* [Action item]:
Scan the records below. Report the number of lines containing the word "dimensions", and nothing more.

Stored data
※

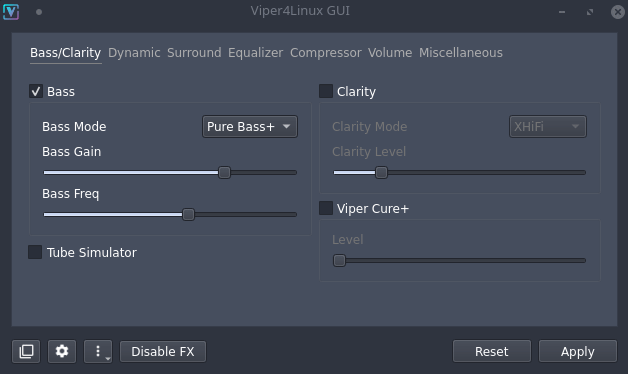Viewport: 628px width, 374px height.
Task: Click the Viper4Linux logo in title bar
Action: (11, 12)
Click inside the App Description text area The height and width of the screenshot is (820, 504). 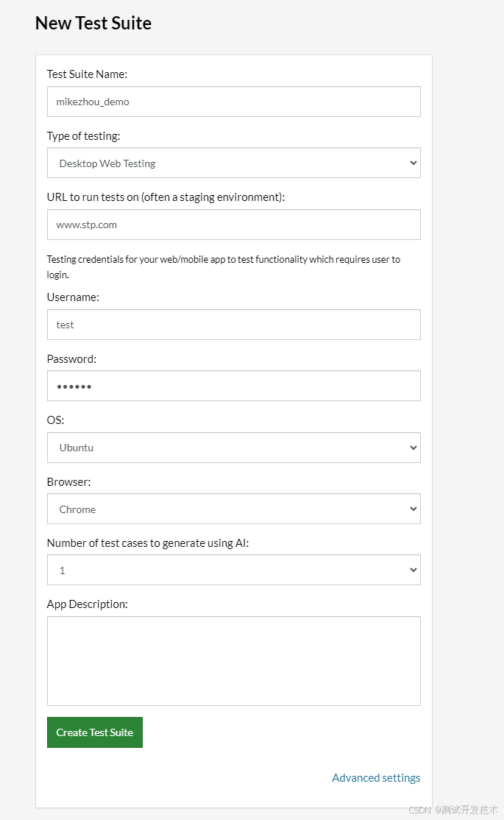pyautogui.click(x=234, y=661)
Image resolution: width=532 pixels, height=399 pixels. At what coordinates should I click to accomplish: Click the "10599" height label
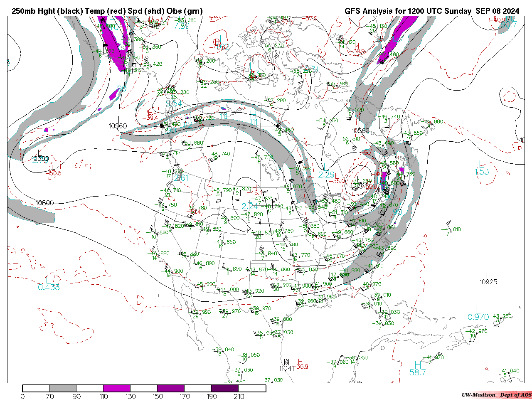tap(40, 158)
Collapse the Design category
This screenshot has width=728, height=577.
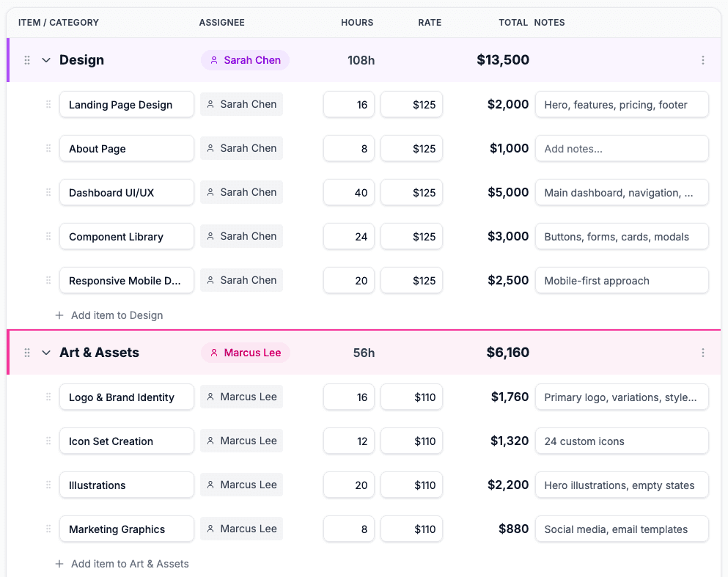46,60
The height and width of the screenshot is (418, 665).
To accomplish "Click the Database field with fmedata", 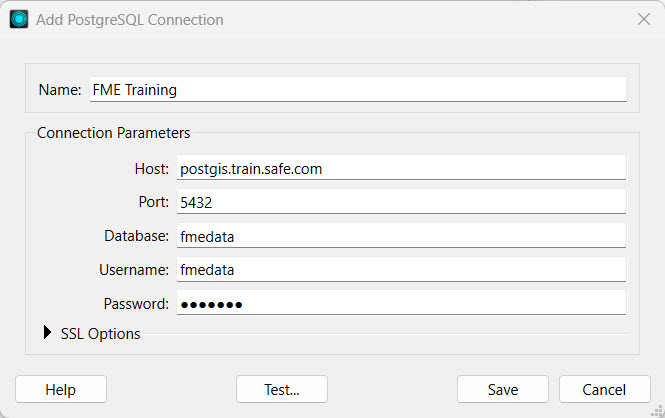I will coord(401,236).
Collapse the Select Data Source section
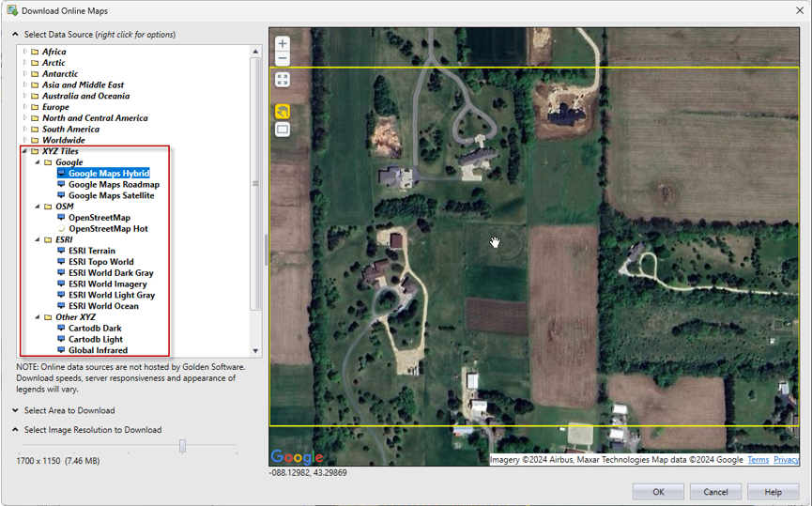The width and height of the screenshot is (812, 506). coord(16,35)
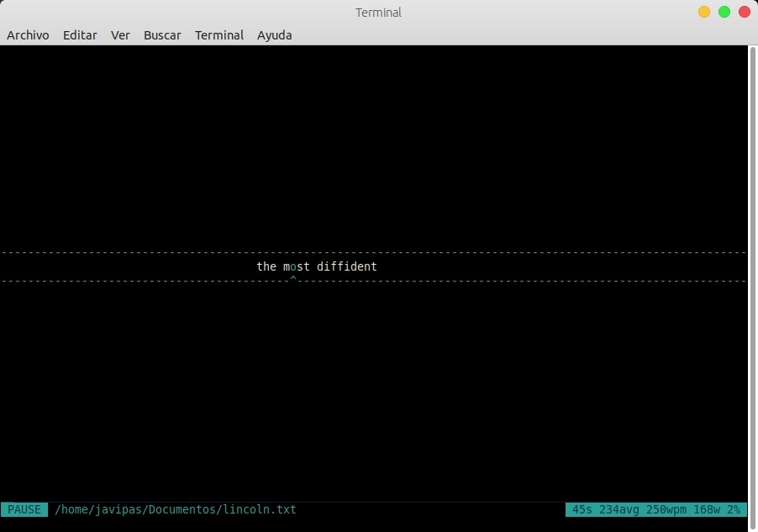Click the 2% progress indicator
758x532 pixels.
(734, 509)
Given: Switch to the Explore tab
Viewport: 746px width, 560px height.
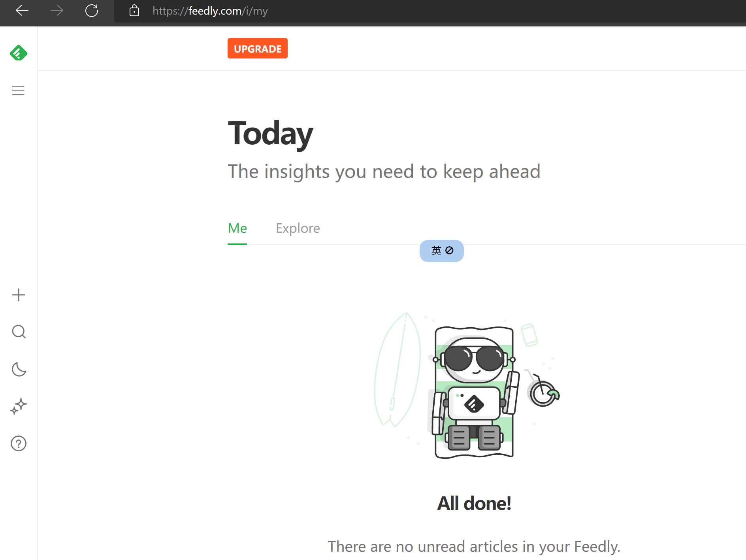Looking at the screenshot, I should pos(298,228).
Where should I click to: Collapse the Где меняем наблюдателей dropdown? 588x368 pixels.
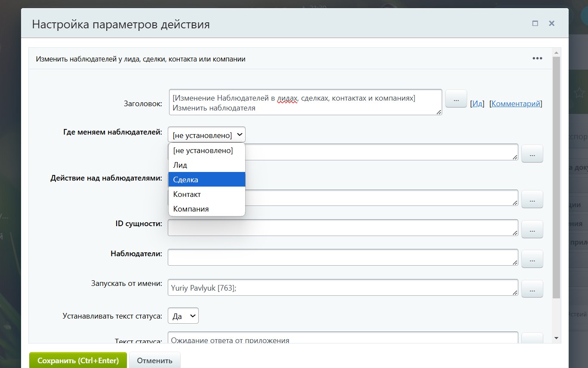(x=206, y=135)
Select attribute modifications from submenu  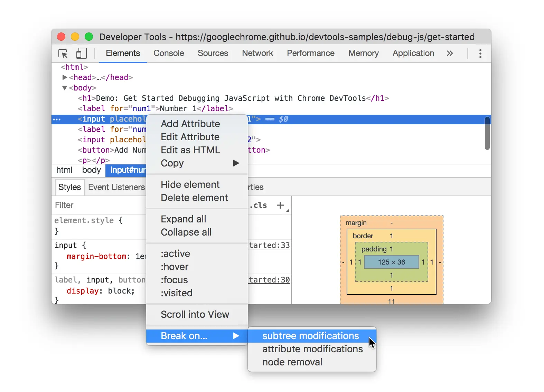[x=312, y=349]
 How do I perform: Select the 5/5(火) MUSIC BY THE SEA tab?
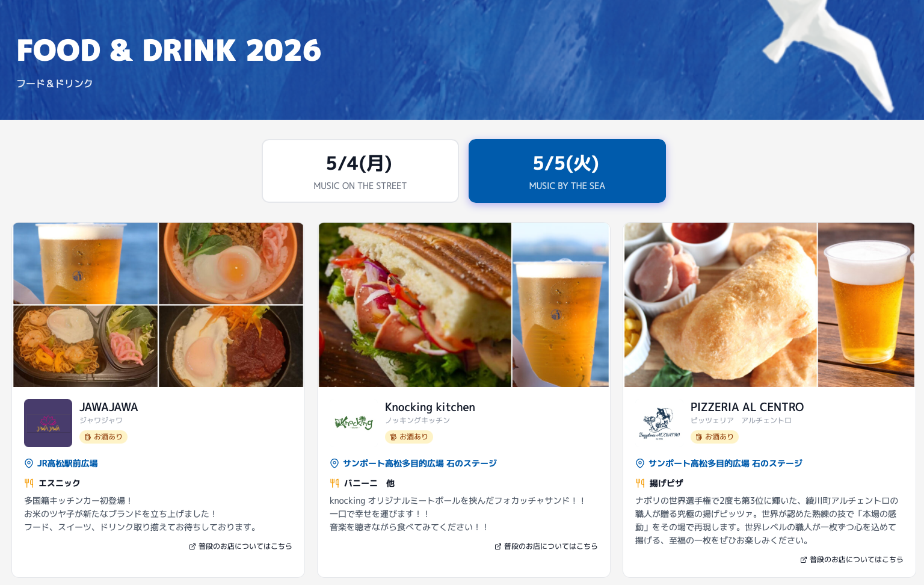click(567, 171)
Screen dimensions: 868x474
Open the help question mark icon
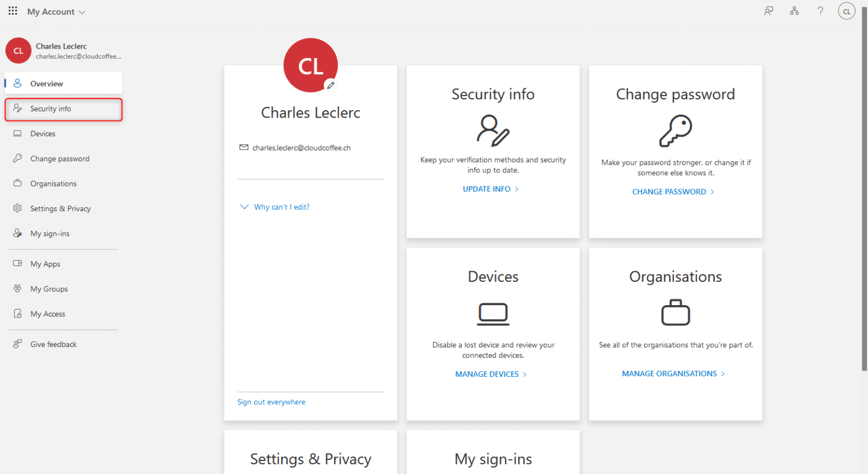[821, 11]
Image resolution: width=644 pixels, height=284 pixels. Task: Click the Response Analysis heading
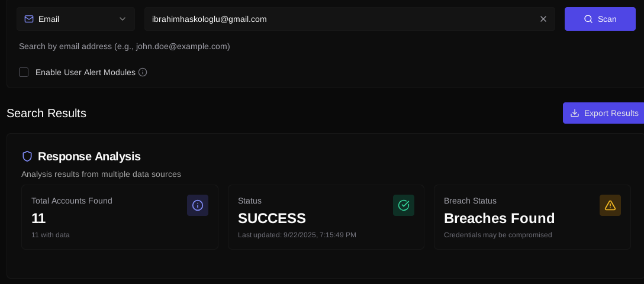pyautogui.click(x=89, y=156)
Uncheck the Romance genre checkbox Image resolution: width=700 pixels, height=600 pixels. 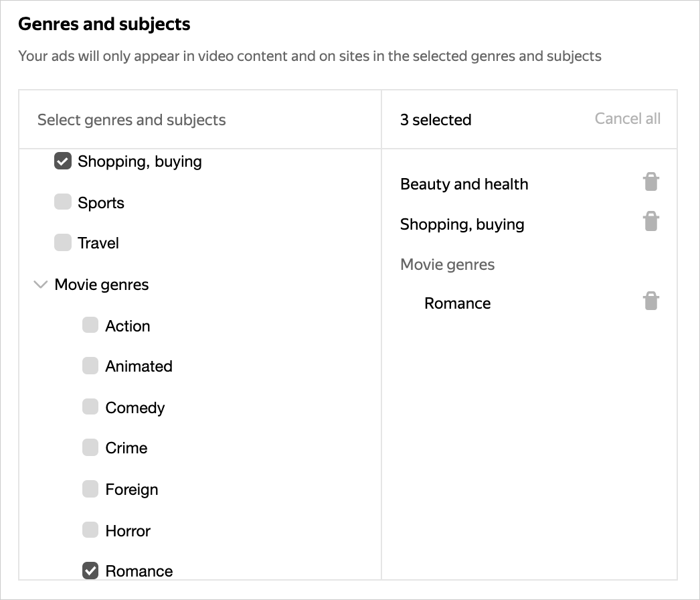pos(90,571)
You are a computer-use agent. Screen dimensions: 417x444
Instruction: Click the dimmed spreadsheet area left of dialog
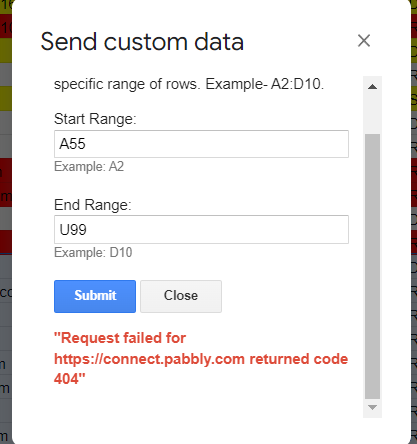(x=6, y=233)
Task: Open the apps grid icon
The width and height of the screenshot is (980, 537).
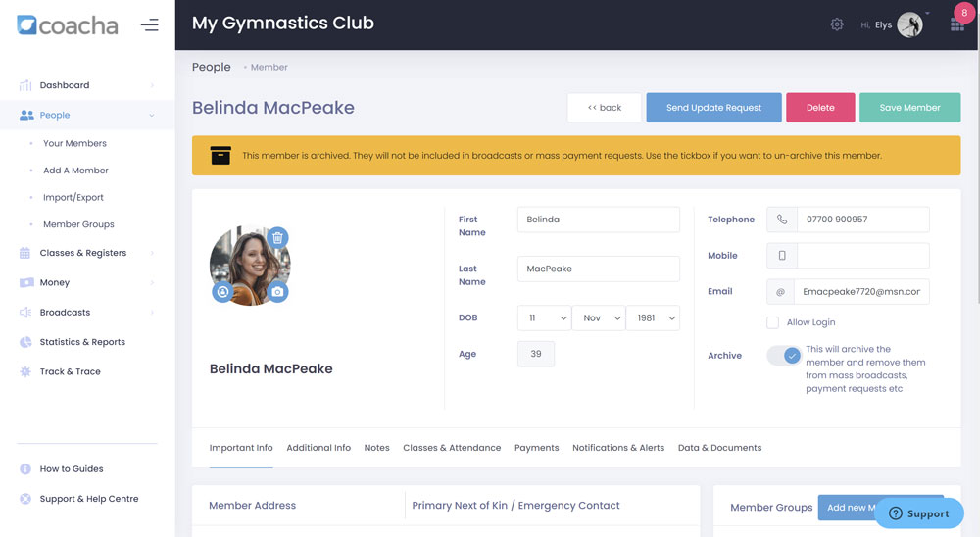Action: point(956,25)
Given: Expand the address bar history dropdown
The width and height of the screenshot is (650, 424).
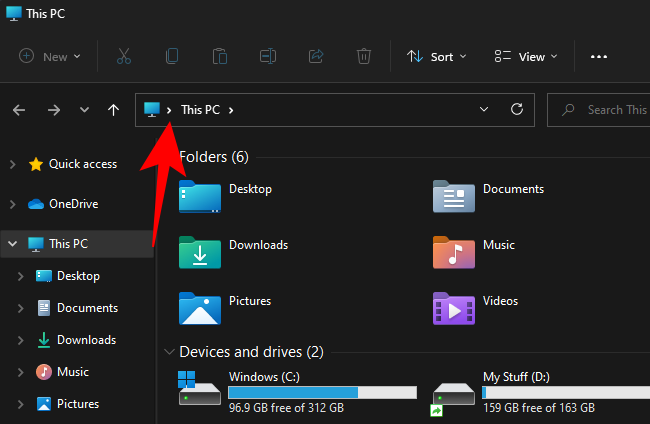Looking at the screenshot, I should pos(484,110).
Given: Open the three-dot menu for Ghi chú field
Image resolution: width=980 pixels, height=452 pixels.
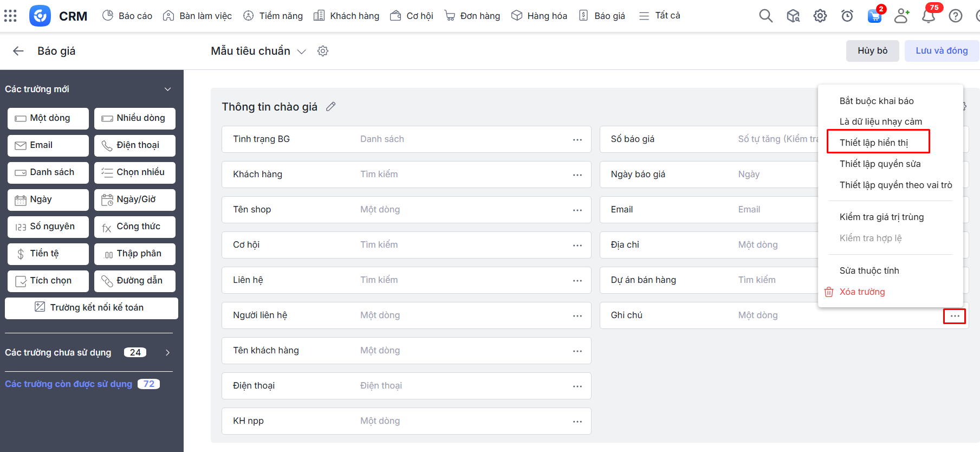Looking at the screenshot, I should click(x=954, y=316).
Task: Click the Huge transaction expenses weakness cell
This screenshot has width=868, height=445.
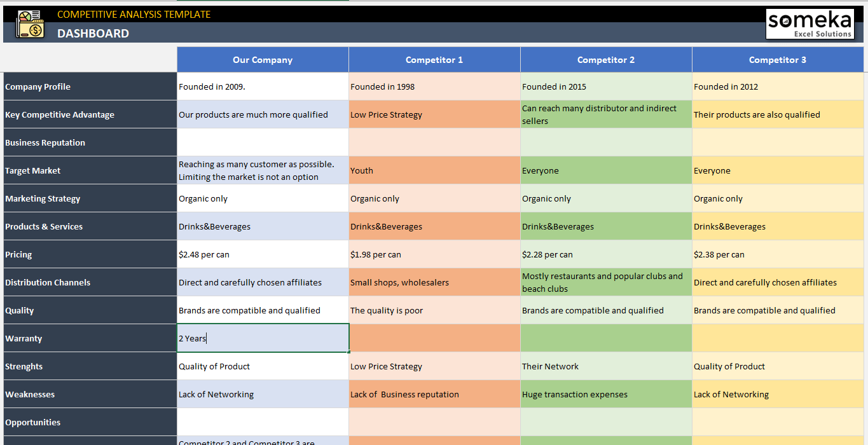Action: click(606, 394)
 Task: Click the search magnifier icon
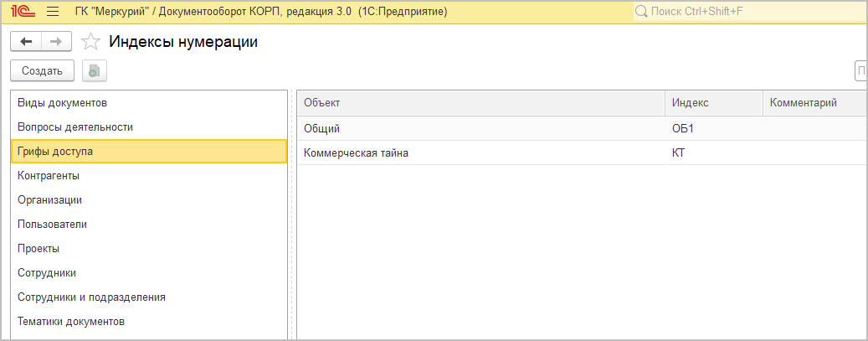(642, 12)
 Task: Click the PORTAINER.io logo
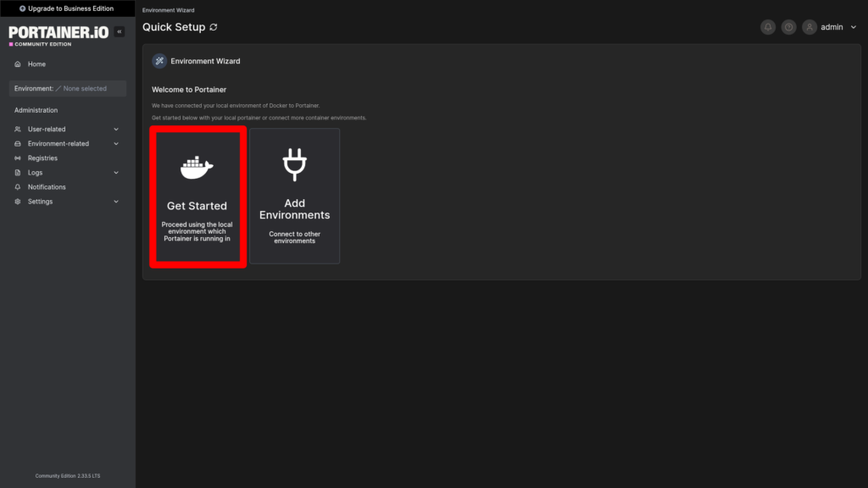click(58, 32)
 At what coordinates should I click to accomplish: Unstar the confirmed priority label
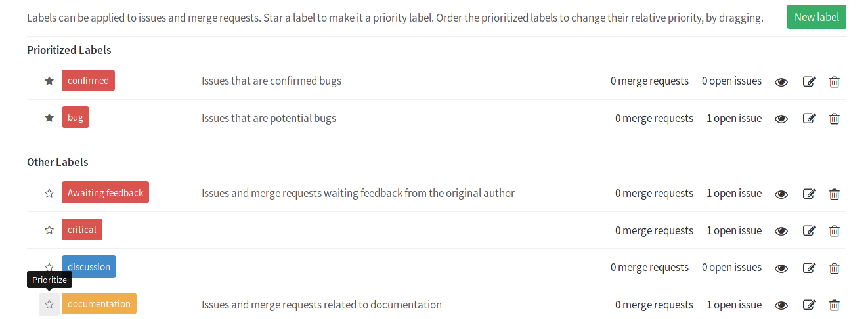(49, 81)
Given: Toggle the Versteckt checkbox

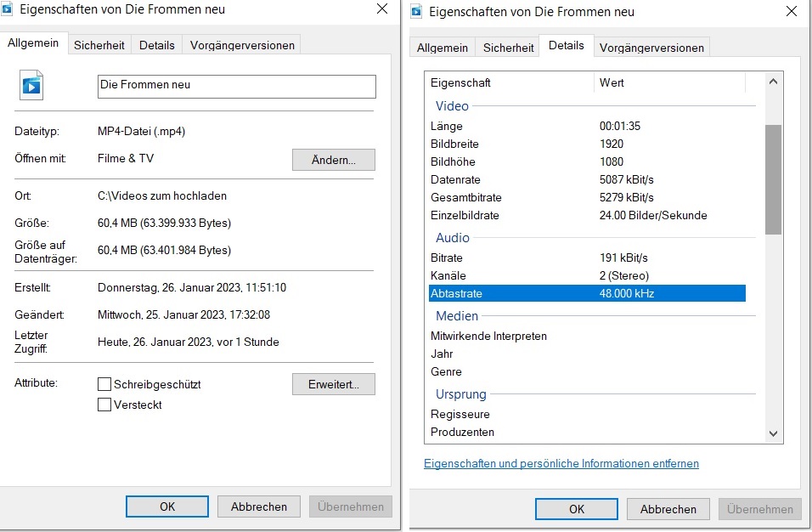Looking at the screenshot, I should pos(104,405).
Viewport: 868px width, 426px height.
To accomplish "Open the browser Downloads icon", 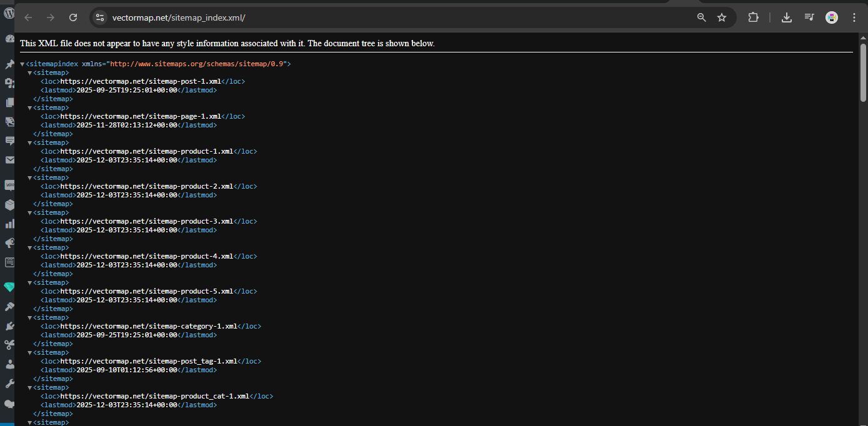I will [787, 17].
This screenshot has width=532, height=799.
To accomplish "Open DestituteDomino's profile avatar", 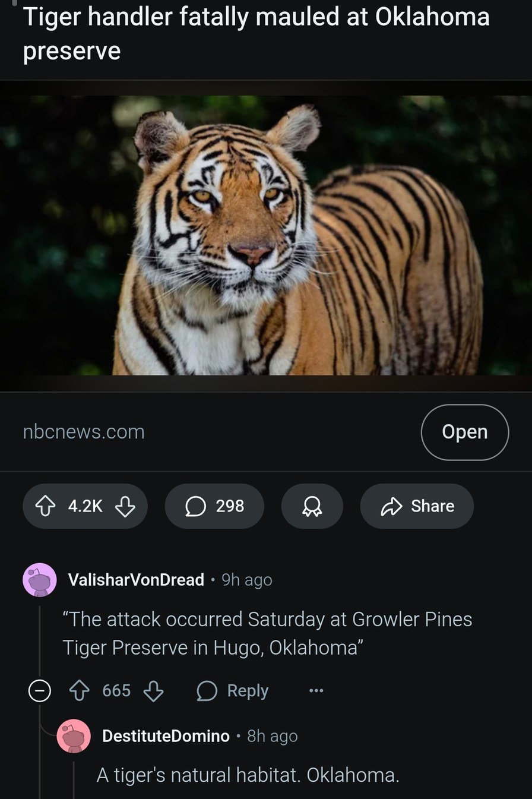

※

* [Response to this exercise]:
2